Sollt Ich Meinem Gott Nicht Singen – Paul Gerhardt

1.Sollt ich meinem Gott nicht singen? Sollt ich ihm nicht dankbar sein? Denn ich seh in allen Dingen, wie so gut er´s mit mir mein. Ist´s doch nichts als lauter Lieben, das sein treues Herze regt, das ohn Ende hebt und trägt, die in seinem Dienste sich üben. Alles Ding währt sein Zeit, Gottes Lieb in Ewigkeit.

2.Wie ein Adler sein Gefieder / über seine Jungen streckt, also hat auch hin und wieder / mich des Höchsten Arm be­deckt, alsobald im Mutterleibe, da er mir mein Wesen gab und das Leben, das ich hab / und noch diese Stunde treibe. Alles Ding währt seine Zeit, Gottes Lieb in Ewigkeit.

3.Sein Sohn ist ihm nicht zu teuer, nein, er gibt ihn für mich hin, dass er mich vom ewgen Feuer / durch sein teures Blut gewinn. O du unergründter Brunnen, wie will doch mein schwacher Geist, ob er sich gleich hoch be­fleißt, deine Tief ergründen können? Alles Ding währt seine Zeit, Gottes Lieb in Ewigkeit.

4.Seinen Geist, den edlen Führer, gibt er mir in seinem Wort, dass er werde mein Regierer / durch die Welt zur Himmelspfort; dass er mir mein Herz erfülle / mit dem hellen Glaubenslicht, das des Todes Macht zerbricht / und die Hölle selbst macht stille. Alles Ding währt seine Zeit, Gottes Lieb in Ewigkeit.

5.Meiner Seele Wohlergehen / hat er ja recht wohl be­dacht; will dem Leibe Not entstehen, nimmt er's gleich­falls wohl in Acht. Wenn mein Können, mein Vermögen nichts vermag, nichts helfen kann, kommt mein Gott und hebt mir an / sein Vermögen beizulegen. Alles Ding währt seine Zeit, Gottes Lieb in Ewigkeit.

6.Himmel, Erd und ihre Heere / hat er mir zum Dienst be­stellt; wo ich nur mein Äug hinkehre, find ich, was mich nährt und hält: Tier und Kräuter und Getreide; in den Gründen, in der Höh, in den Büschen, in der See, überall ist meine Weide. Alles Ding währt seine Zeit, Gottes Lieb in Ewigkeit.

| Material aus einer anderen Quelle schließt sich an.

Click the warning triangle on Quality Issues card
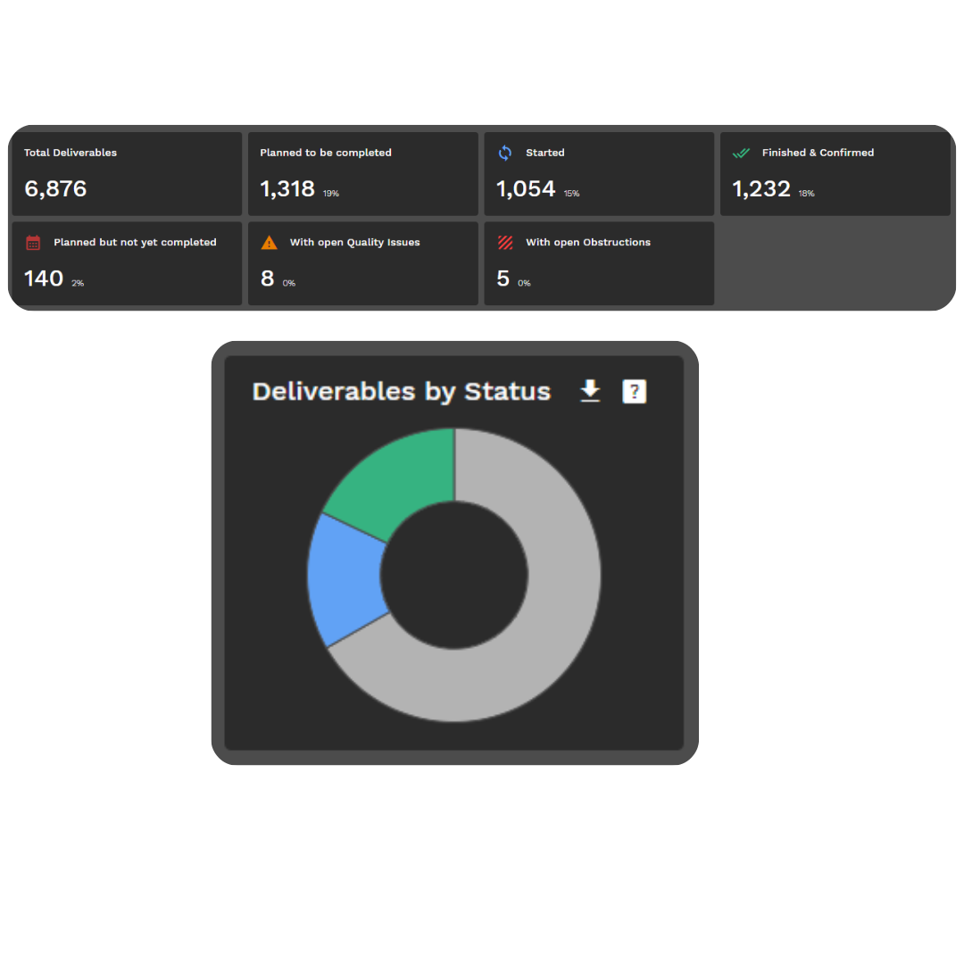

7.Wenn ich schlafe, wacht sein Sorgen / und ermuntert mein Gemüt, dass ich alle liebe Morgen / schaue neue Lieb und Gut. Wäre mein Gott nicht gewesen, hätte mich sein Angesicht / nicht geleitet, war ich nicht / aus so mancher Angst genesen. Alles Ding währt seine Zeit, Gottes Lieb in Ewigkeit.

8.Wie ein Vater seinem Kinde / sein Herz niemals ganz entzeucht, ob es gleich bisweilen Sünde / tut und aus den Bahnen weicht, also hält auch mein Verbrechen / mir mein frommer Gott zugut, will mein Fehlen mit der Rut / und nicht mit dem Schwerte rächen. Alles Ding währt seine Zeit, Gottes Lieb in Ewigkeit.

9.Seine Strafen, seine Schläge, ob sie mir gleich bitter seind, dennoch, wenn ich's recht erwäge, sind es Zeichen, dass mein Freund, der mich liebet, mein gedenke / und mich von der schnöden Welt, die uns hart gefangen hält, durch das Kreuze zu ihm lenke. Alles Ding währt seine Zeit, Gottes Lieb in Ewigkeit.

10.Das weiß ich fürwahr und lasse / mir's nicht aus dem Sinne gehn: Christenkreuz hat seine Maße / und muss end­lich stille stehn. Wenn der Winter ausgeschneiet, tritt der schöne Sommer ein; also wird auch nach der Pein, wer's erwarten kann, erfreuet. Alles Ding währt seine Zeit, Got­tes Lieb in Ewigkeit.

11.Weil denn weder Ziel noch Ende / sich in Gottes Liebe findt, ei so heb ich meine Hände / zu dir, Vater, als dein Kind, bitte, wollst mir Gnade geben, dich aus aller meiner Macht / zu umfangen Tag und Nacht / hier in meinem gan­zen Leben, bis ich dich nach dieser Zeit / lob und lieb in Ewigkeit.